EXERCISE GOAL:
Copy each line of the data below with the word "Moordown".

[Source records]
[Start of section]
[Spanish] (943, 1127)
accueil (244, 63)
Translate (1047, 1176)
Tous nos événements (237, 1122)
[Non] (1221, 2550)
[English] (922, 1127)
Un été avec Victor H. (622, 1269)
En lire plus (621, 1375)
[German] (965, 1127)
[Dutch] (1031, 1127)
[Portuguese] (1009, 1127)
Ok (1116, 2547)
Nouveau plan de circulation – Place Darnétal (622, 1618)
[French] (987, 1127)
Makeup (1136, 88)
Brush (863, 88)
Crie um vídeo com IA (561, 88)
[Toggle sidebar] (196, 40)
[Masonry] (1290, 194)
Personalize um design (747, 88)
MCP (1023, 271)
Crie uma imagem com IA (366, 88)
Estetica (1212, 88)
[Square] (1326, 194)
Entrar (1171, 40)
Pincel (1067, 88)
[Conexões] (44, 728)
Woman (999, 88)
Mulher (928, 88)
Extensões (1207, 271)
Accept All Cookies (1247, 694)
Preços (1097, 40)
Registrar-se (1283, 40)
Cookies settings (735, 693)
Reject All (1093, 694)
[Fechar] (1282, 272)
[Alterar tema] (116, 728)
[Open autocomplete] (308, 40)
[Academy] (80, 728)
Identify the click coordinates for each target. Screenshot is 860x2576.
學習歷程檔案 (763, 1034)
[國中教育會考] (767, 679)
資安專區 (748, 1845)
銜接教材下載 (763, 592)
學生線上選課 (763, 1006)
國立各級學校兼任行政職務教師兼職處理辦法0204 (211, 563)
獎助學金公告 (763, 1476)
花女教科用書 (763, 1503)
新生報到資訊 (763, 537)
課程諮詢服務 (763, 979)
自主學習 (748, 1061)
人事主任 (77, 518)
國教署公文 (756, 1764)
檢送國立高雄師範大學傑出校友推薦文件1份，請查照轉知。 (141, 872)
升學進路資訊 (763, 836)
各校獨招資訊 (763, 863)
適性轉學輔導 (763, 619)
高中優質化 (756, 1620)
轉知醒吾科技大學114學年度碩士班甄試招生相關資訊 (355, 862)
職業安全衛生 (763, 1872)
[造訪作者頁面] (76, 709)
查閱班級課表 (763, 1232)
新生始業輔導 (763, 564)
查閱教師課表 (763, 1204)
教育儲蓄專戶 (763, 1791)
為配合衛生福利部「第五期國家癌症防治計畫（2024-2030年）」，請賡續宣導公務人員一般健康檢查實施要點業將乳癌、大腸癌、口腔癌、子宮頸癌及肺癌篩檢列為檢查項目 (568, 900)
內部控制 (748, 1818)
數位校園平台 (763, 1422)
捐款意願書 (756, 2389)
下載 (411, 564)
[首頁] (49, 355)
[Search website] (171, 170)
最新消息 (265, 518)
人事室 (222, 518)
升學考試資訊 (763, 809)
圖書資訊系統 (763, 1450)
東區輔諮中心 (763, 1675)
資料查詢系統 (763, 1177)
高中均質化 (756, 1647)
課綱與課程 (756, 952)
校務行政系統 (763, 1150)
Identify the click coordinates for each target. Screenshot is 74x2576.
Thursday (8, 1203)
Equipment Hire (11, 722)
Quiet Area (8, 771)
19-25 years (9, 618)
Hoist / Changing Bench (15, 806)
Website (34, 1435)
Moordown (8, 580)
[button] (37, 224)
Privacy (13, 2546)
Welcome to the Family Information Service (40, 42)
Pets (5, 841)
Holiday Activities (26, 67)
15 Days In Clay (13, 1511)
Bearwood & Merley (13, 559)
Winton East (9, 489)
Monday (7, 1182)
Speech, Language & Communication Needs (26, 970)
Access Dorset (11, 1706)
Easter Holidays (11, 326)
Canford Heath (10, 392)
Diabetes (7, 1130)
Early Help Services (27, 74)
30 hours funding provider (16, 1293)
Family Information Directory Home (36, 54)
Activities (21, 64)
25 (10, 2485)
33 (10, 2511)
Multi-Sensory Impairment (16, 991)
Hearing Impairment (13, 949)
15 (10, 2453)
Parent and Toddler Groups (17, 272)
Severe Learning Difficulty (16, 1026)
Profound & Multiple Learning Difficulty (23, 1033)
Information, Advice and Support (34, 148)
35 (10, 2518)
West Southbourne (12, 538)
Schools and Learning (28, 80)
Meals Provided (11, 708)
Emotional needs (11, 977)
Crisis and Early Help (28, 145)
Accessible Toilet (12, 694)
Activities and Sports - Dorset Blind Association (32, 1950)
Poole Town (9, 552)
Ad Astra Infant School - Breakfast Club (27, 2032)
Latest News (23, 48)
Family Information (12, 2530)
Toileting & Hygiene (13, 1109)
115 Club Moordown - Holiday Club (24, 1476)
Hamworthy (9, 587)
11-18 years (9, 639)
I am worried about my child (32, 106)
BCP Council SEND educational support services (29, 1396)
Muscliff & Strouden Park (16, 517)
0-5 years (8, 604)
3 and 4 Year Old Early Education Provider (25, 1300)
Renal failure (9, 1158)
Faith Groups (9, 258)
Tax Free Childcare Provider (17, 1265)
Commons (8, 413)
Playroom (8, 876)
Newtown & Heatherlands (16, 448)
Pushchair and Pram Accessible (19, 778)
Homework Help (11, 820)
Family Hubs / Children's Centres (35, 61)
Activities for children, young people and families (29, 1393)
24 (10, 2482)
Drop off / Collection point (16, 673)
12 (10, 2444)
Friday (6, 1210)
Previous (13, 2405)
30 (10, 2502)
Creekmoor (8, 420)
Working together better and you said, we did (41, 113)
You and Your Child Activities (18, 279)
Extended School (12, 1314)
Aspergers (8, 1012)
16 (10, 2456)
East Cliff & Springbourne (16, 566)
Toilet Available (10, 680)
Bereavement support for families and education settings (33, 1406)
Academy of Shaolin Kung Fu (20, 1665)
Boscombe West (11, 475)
[End of section]
YOUR RESPONSE:
Moordown (8, 580)
115 Club Moordown - Holiday Club (24, 1476)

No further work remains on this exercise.